Astrid Kessler (Abigaille). Foto: C. Kaufhold
Saarbrücken: „NABUCCO“- Besuchte Vorstellung am 10.03.2019
Einzig allein die Neugierde auf die Abigaille, den Titelhelden und natürlich meine Liebe zu Giuseppe Verdi bewogen mich die Aufführung „Nabucco“ am Saarländischen Staatstheater privat zu besuchen und es kribbelte danach gewaltig in den Fingern darüber zu berichten.
Die Inszenierung von Maximilian von Mayenburg (sein Name sei lediglich zur Abschreckung erwähnt) beinhaltete das übliche Panoptikum zeitgenössischer Regiekunst einfallsloser Wiederkäuer, Tanja Hofmann lieferte dazu die gewöhnungsbedürftige Bühnenausstattung und Sophie du Vinage die abstruse Kostüme-Mixtur – interessant lediglich Abigailles mondäner Outfit nach der Pause.
Nach ihrer fulminanten Sieglinde vor einer Woche galt natürlich das Haupt-Interesse meiner musikalischen Begierden Astrid Kessler und welch angenehme Überraschung bot sich da meinem Gehör (nicht nur!). Kannte ich die Partie bisher nur von Interpretationen hochdramatischer Soprane, durfte ich eine völlig neue Variation der Abigaille erleben. Gilt doch diese Partie mit ihren unbequemen Höhen, Intervallsprüngen als stimmtötend und als Warnung mancher Pädagogen an junge Sängerinnen, widerlegte Astrid Kessler derartige Prognosen. Beherzt, souverän verstand es die Künstlerin ihre enormen vokalen Ressourcen gekonnt zu präsentieren, ihr jugendlich-dramatisches Timbre schwang sich mühelos und stimmschön mit Power in die immensen Höhenattacken, schenkte der Melodik betörende Prädikation und beeindruckte mit enormer Flexibilität ihres bestens fokussierten Soprans. Ohne Fehl und Tadel und aus dem Vollen schöpfend erklangen das gefürchtete Rezitativ, die von lyrischen Qualitäten geprägte Cabaletta sowie das prächtige Einfügen in die Duette, Terzette und Ensembles. Bravo – ein gelungenes Rollen-Debüt und vom Publikum mit dem Löwenanteil der Begeisterung bedacht.

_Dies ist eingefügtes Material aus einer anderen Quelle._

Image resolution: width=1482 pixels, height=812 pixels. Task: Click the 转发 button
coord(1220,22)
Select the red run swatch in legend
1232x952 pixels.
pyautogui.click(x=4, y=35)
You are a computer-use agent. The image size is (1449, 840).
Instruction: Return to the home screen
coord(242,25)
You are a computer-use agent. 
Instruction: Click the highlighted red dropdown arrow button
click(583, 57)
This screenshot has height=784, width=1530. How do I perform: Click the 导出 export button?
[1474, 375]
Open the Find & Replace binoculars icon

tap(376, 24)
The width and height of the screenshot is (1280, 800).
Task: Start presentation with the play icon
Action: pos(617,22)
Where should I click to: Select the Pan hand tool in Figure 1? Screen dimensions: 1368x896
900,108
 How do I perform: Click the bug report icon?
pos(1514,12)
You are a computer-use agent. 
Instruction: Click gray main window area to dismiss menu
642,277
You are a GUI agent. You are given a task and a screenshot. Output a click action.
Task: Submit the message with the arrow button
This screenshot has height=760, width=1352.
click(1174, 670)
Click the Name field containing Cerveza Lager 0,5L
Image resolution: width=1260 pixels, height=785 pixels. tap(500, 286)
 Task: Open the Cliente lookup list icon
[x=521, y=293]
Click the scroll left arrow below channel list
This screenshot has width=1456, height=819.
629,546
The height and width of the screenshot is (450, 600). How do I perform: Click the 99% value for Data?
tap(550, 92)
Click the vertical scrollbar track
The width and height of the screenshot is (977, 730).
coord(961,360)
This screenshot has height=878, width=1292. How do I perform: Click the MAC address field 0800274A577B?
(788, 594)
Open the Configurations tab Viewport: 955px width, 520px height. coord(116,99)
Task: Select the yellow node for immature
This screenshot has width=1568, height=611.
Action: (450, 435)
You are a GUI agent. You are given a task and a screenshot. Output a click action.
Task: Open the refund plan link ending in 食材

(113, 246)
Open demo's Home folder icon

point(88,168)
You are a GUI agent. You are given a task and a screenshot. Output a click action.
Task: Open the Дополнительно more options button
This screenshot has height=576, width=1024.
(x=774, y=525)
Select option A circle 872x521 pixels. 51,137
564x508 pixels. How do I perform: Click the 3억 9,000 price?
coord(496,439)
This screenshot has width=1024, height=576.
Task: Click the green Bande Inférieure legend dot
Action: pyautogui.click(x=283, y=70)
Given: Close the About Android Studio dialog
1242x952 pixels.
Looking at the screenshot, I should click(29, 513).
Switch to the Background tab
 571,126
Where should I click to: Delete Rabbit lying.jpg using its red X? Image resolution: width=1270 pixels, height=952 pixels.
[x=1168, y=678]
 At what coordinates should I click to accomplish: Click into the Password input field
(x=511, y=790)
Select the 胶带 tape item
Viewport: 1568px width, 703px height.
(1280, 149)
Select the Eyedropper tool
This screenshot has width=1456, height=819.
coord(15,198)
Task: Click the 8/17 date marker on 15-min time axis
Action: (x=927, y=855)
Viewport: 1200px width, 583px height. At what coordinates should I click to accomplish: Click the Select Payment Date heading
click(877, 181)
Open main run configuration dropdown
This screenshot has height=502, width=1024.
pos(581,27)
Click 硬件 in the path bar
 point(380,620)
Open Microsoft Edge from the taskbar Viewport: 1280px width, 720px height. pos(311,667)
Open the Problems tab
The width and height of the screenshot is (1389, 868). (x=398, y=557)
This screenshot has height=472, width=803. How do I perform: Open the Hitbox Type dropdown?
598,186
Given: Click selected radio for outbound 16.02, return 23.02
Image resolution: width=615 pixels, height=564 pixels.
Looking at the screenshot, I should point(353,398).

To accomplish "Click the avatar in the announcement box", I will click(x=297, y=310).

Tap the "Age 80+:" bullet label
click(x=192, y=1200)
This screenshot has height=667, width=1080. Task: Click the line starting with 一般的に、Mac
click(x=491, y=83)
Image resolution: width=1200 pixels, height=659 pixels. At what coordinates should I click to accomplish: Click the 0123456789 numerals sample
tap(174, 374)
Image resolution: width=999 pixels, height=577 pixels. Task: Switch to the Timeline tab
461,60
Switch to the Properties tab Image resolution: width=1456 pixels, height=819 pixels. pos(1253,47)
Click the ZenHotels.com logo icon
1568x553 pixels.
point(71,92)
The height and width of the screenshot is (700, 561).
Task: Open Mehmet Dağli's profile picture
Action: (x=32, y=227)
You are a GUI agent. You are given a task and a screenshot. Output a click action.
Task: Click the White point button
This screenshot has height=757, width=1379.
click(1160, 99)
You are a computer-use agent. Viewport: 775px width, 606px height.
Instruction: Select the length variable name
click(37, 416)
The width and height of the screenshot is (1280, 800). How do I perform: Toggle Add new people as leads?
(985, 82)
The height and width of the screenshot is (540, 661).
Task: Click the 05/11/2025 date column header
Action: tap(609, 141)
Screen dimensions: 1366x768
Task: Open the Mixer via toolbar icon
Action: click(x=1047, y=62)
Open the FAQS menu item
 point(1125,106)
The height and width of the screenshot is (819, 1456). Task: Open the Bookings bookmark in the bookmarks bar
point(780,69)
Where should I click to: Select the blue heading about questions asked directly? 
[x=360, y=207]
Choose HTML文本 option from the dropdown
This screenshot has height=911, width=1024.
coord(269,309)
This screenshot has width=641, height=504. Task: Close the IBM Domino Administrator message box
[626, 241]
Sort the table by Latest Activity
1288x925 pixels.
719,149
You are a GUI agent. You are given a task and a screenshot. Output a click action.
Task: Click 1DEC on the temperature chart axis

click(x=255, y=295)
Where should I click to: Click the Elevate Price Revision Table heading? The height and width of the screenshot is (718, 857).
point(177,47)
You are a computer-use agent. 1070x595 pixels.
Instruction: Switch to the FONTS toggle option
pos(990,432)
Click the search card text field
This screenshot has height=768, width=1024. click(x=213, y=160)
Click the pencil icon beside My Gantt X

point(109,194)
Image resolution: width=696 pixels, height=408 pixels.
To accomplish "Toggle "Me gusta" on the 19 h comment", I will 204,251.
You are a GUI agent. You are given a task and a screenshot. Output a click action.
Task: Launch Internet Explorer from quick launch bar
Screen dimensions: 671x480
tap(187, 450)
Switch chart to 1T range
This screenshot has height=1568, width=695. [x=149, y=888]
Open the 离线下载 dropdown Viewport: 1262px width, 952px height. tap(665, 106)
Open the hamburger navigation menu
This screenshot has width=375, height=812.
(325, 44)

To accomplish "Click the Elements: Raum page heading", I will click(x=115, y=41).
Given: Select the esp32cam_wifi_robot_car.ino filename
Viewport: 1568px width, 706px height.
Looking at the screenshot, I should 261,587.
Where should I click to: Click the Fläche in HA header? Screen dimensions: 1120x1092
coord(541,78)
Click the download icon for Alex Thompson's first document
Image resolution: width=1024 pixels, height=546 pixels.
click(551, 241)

Mit weichem dunklem Timbre, klangvollem Höhenstrahl und herrlichen Couleurs ihres ansprechenden Mezzosoprans reüssierte Judith Braun in der leider viel zu kleinen Partie der Fenena.
Tenoralen Höhenglanz schenkte Angelos Samartzis dem Ismaele und präsentierte sein Spinto-Material in qualitativ bester Manier.
Den georgischen Bariton Michael Bachtadze erlebte ich bisher in vorzüglichen Verdi-Partien, mir schien der Sänger hatte heute nicht seinen besten Tag oder die konfuse Szene beeinträchtigte seine stimmliche Kompetenz. Entfaltete der bisher bestens vernommene Sänger nur zuweilen sein substanzreiches, markantes Timbre, im Kern bestens ausgereiftes Material, den Atem für lange Phrasen, die souveränen Tonansätze, die patinierten Höhenaufschwünge.
In solider Bassformation servierte Hiroshi Matsui den würdevollen Zaccaria. Gut besetzt die weiteren Partien Abdallo, Anna + Sacerdote mit Algirdas Drevinskas, Vera Ivanovic, Vadim Volkov.
Großartig, agil in vokal schwelgerischem Melos verkörperte der Chor des Staatstheaters die Formationen der Babylonier sowie traumhaft intoniert die Klage der Hebräer Va, pensiero im Schatten der publikumsblendenden grellen Neonröhren.
Am Pult des Saarländischen Staatsorchesters waltete sehr temperamentvoll der junge Dirigent Stefan Neubert und ließ es gehörig krachen. Jedoch schöpfte er mit dem klangvoll musizierenden Orchester die knalligen Rhythmen und Fortissimo-Effekte der Partitur voll aus, verstand es sensibel den schwelgerischen Melos dieser herrlichen Musik zu wahren und band transparent die feinen harmonischen Lyrismen zum klangvollen akustischen Gebinde.
Das recht undisziplinierte Publikum während der Aufführung des randvoll besetzten Hauses feierte alle Beteiligten leistungsrecht mit lautstarker Begeisterung.